THE DATA:

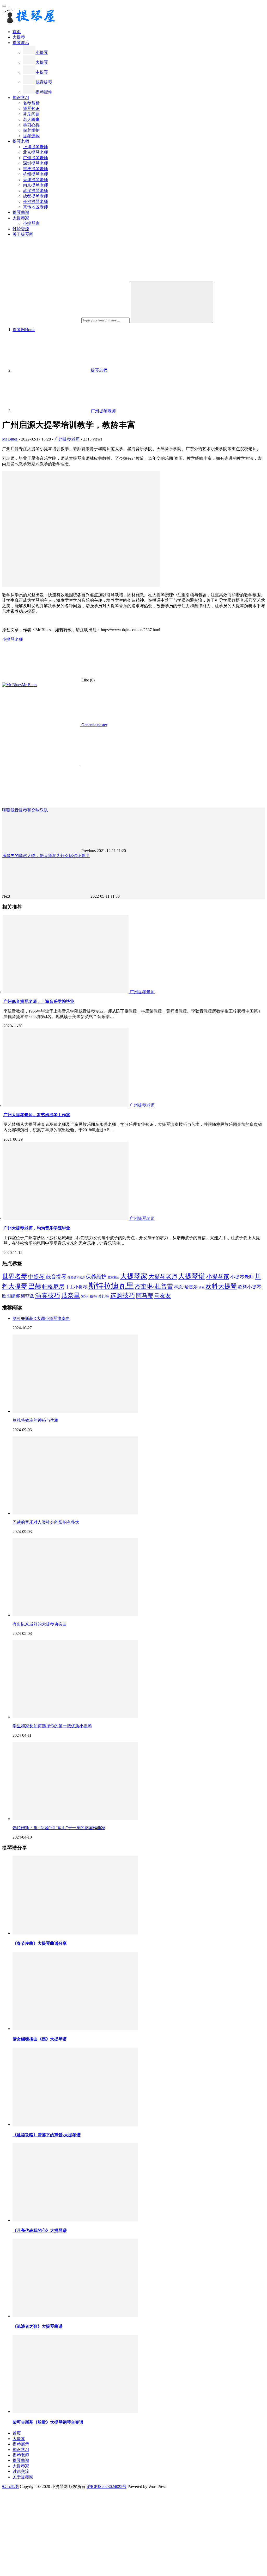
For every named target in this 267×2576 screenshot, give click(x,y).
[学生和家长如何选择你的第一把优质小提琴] (75, 1717)
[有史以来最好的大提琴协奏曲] (75, 1615)
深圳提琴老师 (35, 163)
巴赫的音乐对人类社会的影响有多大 (46, 1522)
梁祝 (201, 1287)
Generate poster (93, 725)
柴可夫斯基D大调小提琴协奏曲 (41, 1318)
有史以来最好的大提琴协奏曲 (40, 1624)
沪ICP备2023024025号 (106, 2486)
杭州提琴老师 (35, 174)
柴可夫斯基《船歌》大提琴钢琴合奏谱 (48, 2422)
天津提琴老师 (35, 179)
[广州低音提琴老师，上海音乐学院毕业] (66, 992)
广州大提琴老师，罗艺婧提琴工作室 (36, 1115)
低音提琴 (43, 82)
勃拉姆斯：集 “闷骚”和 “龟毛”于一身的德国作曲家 (59, 1828)
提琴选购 (31, 136)
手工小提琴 (76, 1286)
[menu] (4, 6)
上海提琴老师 (35, 147)
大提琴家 (21, 218)
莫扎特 (103, 1296)
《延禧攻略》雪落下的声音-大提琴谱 (47, 2135)
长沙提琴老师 (35, 201)
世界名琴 (14, 1276)
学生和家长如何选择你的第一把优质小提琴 (52, 1726)
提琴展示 (21, 42)
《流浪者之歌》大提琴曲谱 (38, 2326)
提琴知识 (31, 108)
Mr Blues (9, 439)
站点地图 (10, 2486)
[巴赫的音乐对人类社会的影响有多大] (75, 1513)
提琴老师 (21, 141)
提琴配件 (43, 92)
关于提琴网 (23, 234)
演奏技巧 (47, 1295)
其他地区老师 (35, 207)
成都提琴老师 (35, 196)
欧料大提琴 (221, 1286)
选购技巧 (122, 1295)
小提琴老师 (12, 639)
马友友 (162, 1296)
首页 (17, 31)
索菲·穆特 (89, 1296)
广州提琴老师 (35, 158)
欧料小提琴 (249, 1286)
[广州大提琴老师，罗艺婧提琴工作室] (66, 1105)
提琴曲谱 (21, 212)
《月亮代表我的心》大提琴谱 (40, 2230)
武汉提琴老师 (35, 190)
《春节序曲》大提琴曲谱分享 (40, 1943)
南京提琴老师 (35, 185)
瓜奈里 (70, 1295)
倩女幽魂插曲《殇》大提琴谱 (40, 2039)
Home (24, 329)
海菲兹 (27, 1296)
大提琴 (19, 37)
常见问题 (31, 114)
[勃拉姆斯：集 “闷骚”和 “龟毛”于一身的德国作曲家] (75, 1818)
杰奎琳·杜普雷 (154, 1286)
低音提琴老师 (76, 1277)
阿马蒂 (144, 1295)
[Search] (172, 302)
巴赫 (34, 1286)
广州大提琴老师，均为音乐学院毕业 (36, 1228)
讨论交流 (21, 229)
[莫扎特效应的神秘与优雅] (75, 1411)
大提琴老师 (162, 1276)
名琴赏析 (31, 103)
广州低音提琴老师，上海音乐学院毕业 (38, 1001)
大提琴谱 (191, 1276)
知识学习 (21, 97)
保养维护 (31, 130)
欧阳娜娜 (11, 1296)
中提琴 (41, 72)
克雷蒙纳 (113, 1277)
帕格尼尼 (53, 1286)
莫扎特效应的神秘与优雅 (35, 1420)
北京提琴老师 (35, 152)
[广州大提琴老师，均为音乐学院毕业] (66, 1218)
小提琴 (41, 52)
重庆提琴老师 (35, 168)
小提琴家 (31, 223)
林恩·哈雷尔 (186, 1286)
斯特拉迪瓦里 (111, 1286)
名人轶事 (31, 119)
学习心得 (31, 125)
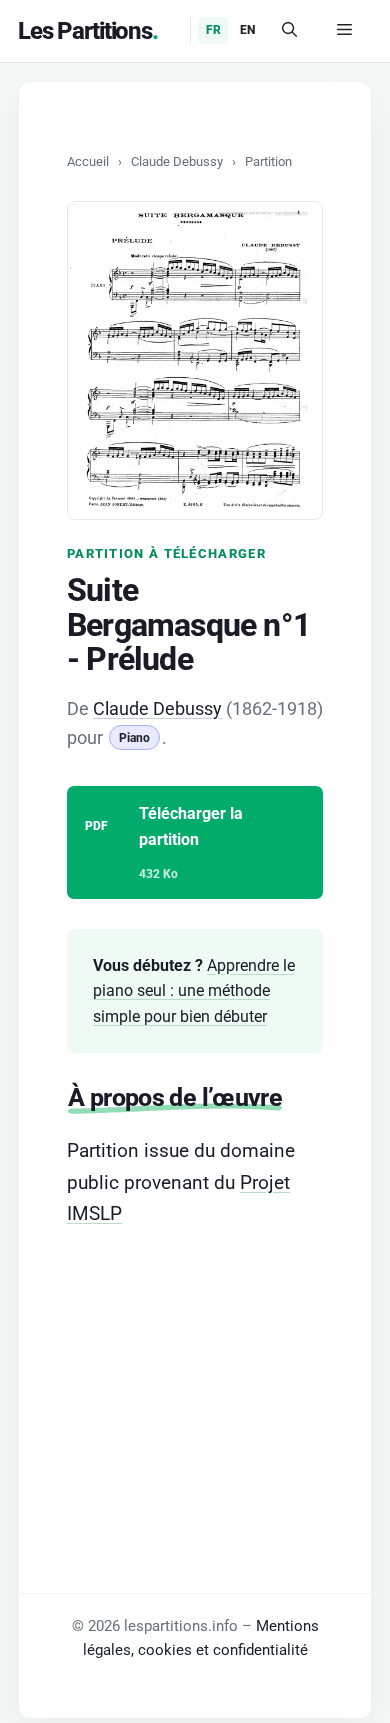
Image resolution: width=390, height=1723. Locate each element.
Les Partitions (85, 31)
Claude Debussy (177, 161)
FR (213, 30)
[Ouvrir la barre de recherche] (289, 31)
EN (247, 30)
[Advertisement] (195, 1373)
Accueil (88, 161)
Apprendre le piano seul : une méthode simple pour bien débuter (194, 991)
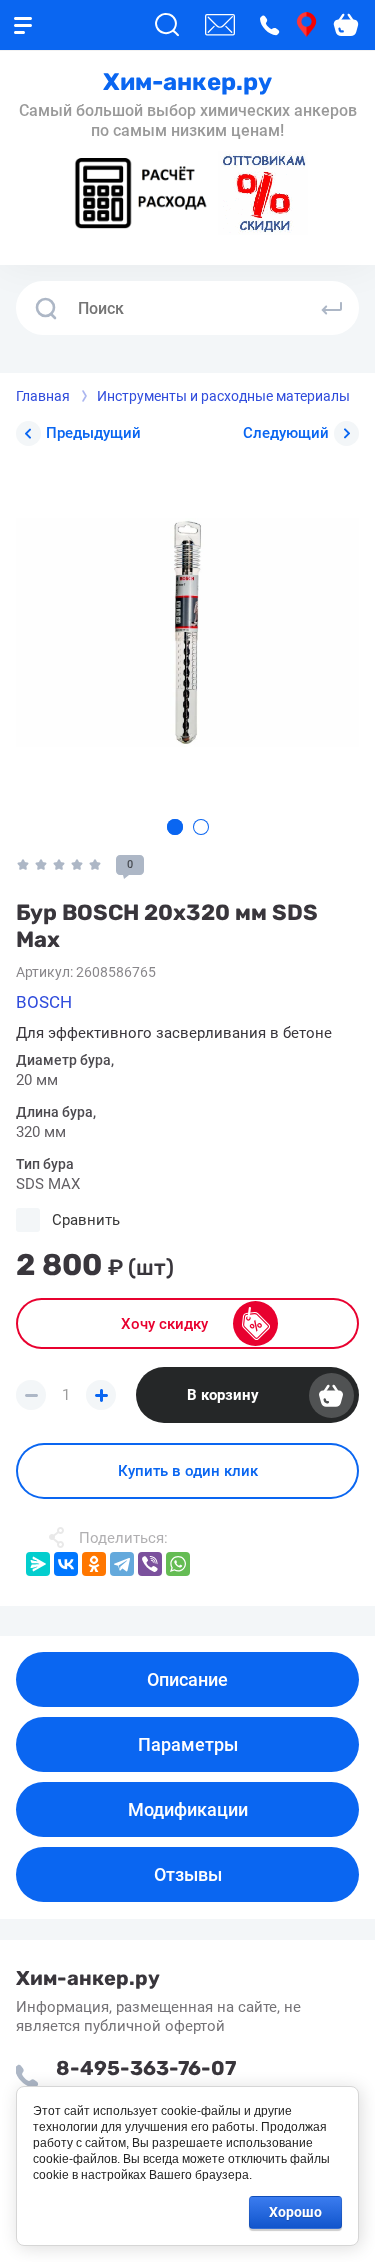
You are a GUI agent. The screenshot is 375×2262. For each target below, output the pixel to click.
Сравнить (86, 1220)
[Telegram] (122, 1564)
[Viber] (150, 1564)
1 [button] (175, 827)
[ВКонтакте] (66, 1564)
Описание (187, 1679)
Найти (332, 308)
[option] (187, 632)
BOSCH (44, 1002)
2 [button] (201, 827)
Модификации (188, 1809)
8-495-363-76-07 (146, 2068)
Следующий (286, 433)
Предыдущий (93, 433)
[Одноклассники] (94, 1564)
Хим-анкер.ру (187, 82)
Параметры (188, 1744)
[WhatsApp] (178, 1564)
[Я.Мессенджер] (38, 1564)
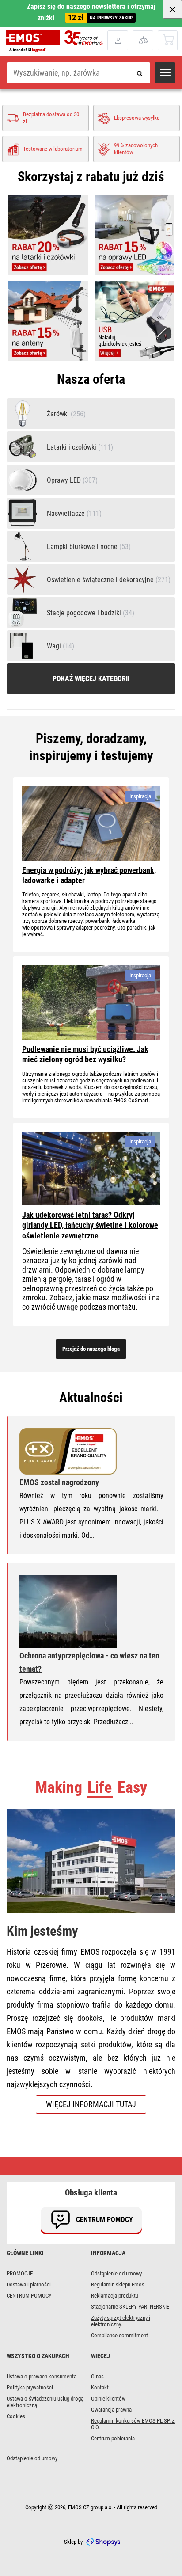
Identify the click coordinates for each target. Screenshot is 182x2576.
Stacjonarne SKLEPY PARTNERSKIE (130, 2306)
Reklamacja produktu (114, 2295)
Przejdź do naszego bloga (91, 1348)
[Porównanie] (143, 40)
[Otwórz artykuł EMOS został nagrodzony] (68, 1452)
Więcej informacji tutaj (91, 2104)
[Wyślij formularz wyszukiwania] (139, 72)
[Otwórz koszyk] (168, 40)
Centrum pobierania (113, 2438)
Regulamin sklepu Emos (117, 2284)
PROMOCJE (20, 2273)
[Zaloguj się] (118, 40)
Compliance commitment (119, 2335)
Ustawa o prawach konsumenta (41, 2376)
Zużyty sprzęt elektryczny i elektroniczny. (120, 2321)
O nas (97, 2376)
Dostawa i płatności (29, 2284)
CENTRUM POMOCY (29, 2295)
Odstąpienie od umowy (116, 2273)
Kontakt (100, 2387)
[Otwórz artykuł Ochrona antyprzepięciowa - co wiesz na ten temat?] (68, 1612)
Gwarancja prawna (111, 2409)
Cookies (16, 2416)
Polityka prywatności (30, 2387)
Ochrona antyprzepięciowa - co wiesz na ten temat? (89, 1662)
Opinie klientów (108, 2398)
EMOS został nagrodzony (59, 1482)
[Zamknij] (172, 9)
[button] (165, 72)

WORK REQUIRED: Every entry above needs to be copied exactly, apart from its pictures.

SOLUTION FOR THIS TASK:
For every named target in this 267×2576 screenshot, give click(x,y).
[学生和家长如何选择你的第一把优质小提琴] (75, 1717)
[有史以来最好的大提琴协奏曲] (75, 1615)
深圳提琴老师 (35, 163)
巴赫的音乐对人类社会的影响有多大 (46, 1522)
梁祝 (201, 1287)
Generate poster (93, 725)
柴可夫斯基D大调小提琴协奏曲 (41, 1318)
有史以来最好的大提琴协奏曲 (40, 1624)
沪ICP备2023024025号 (106, 2486)
杭州提琴老师 (35, 174)
柴可夫斯基《船歌》大提琴钢琴合奏谱 (48, 2422)
天津提琴老师 (35, 179)
[广州低音提琴老师，上海音乐学院毕业] (66, 992)
广州大提琴老师，罗艺婧提琴工作室 (36, 1115)
低音提琴 (43, 82)
勃拉姆斯：集 “闷骚”和 “龟毛”于一身的德国作曲家 (59, 1828)
提琴选购 (31, 136)
手工小提琴 (76, 1286)
[menu] (4, 6)
上海提琴老师 (35, 147)
大提琴家 (21, 218)
莫扎特 (103, 1296)
《延禧攻略》雪落下的声音-大提琴谱 (47, 2135)
长沙提琴老师 (35, 201)
世界名琴 (14, 1276)
学生和家长如何选择你的第一把优质小提琴 (52, 1726)
提琴展示 (21, 42)
《流浪者之歌》大提琴曲谱 (38, 2326)
提琴知识 (31, 108)
Mr Blues (9, 439)
站点地图 (10, 2486)
[巴赫的音乐对人类社会的影响有多大] (75, 1513)
提琴老师 (21, 141)
提琴配件 (43, 92)
关于提琴网 (23, 234)
演奏技巧 (47, 1295)
其他地区老师 (35, 207)
成都提琴老师 (35, 196)
欧料大提琴 (221, 1286)
选购技巧 (122, 1295)
小提琴老师 (12, 639)
马友友 (162, 1296)
首页 (17, 31)
索菲·穆特 (89, 1296)
广州提琴老师 (35, 158)
欧料小提琴 (249, 1286)
[广州大提琴老师，罗艺婧提琴工作室] (66, 1105)
提琴曲谱 (21, 212)
《月亮代表我的心》大提琴谱 (40, 2230)
武汉提琴老师 (35, 190)
《春节序曲》大提琴曲谱分享 (40, 1943)
南京提琴老师 (35, 185)
瓜奈里 (70, 1295)
倩女幽魂插曲《殇》大提琴谱 (40, 2039)
Home (24, 329)
海菲兹 (27, 1296)
大提琴 (19, 37)
常见问题 (31, 114)
[勃拉姆斯：集 “闷骚”和 “龟毛”于一身的德国作曲家] (75, 1818)
杰奎琳·杜普雷 (154, 1286)
低音提琴老师 (76, 1277)
阿马蒂 (144, 1295)
[Search] (172, 302)
巴赫 (34, 1286)
广州大提琴老师，均为音乐学院毕业 (36, 1228)
讨论交流 (21, 229)
[莫扎特效应的神秘与优雅] (75, 1411)
大提琴老师 (162, 1276)
名琴赏析 (31, 103)
广州低音提琴老师，上海音乐学院毕业 (38, 1001)
大提琴谱 (191, 1276)
知识学习 (21, 97)
保养维护 (31, 130)
欧阳娜娜 (11, 1296)
中提琴 (41, 72)
克雷蒙纳 (113, 1277)
帕格尼尼 (53, 1286)
莫扎特效应的神秘与优雅 (35, 1420)
北京提琴老师 (35, 152)
[广州大提琴老师，均为音乐学院毕业] (66, 1218)
小提琴 (41, 52)
重庆提琴老师 (35, 168)
小提琴家 (31, 223)
林恩·哈雷尔 (186, 1286)
斯特拉迪瓦里 (111, 1286)
名人轶事 (31, 119)
学习心得 (31, 125)
Image resolution: width=390, height=1723. Locate each element.
Les Partitions (85, 31)
Claude Debussy (177, 161)
FR (213, 30)
[Ouvrir la barre de recherche] (289, 31)
EN (247, 30)
[Advertisement] (195, 1373)
Accueil (88, 161)
Apprendre le piano seul : une méthode simple pour bien débuter (194, 991)
You are a GUI agent. The screenshot is 375×2262. For each target below, output the pixel to click.
Сравнить (86, 1220)
[Telegram] (122, 1564)
[Viber] (150, 1564)
1 [button] (175, 827)
[ВКонтакте] (66, 1564)
Описание (187, 1679)
Найти (332, 308)
[option] (187, 632)
BOSCH (44, 1002)
2 [button] (201, 827)
Модификации (188, 1809)
8-495-363-76-07 (146, 2068)
Следующий (286, 433)
Предыдущий (93, 433)
[Одноклассники] (94, 1564)
Хим-анкер.ру (187, 82)
Параметры (188, 1744)
[WhatsApp] (178, 1564)
[Я.Мессенджер] (38, 1564)
Identify the click coordinates for each target. Screenshot is 182x2576.
Stacjonarne SKLEPY PARTNERSKIE (130, 2306)
Reklamacja produktu (114, 2295)
Przejdź do naszego bloga (91, 1348)
[Porównanie] (143, 40)
[Otwórz artykuł EMOS został nagrodzony] (68, 1452)
Więcej informacji tutaj (91, 2104)
[Wyślij formularz wyszukiwania] (139, 72)
[Otwórz koszyk] (168, 40)
Centrum pobierania (113, 2438)
Regulamin sklepu Emos (117, 2284)
PROMOCJE (20, 2273)
[Zaloguj się] (118, 40)
Compliance commitment (119, 2335)
Ustawa o prawach konsumenta (41, 2376)
Zużyty sprzęt elektryczny i elektroniczny. (120, 2321)
O nas (97, 2376)
Dostawa i płatności (29, 2284)
CENTRUM POMOCY (29, 2295)
Odstąpienie od umowy (116, 2273)
Kontakt (100, 2387)
[Otwórz artykuł Ochrona antyprzepięciowa - co wiesz na ten temat?] (68, 1612)
Gwarancja prawna (111, 2409)
Cookies (16, 2416)
Polityka prywatności (30, 2387)
Ochrona antyprzepięciowa - co wiesz na ten temat? (89, 1662)
Opinie klientów (108, 2398)
EMOS został nagrodzony (59, 1482)
[Zamknij] (172, 9)
[button] (165, 72)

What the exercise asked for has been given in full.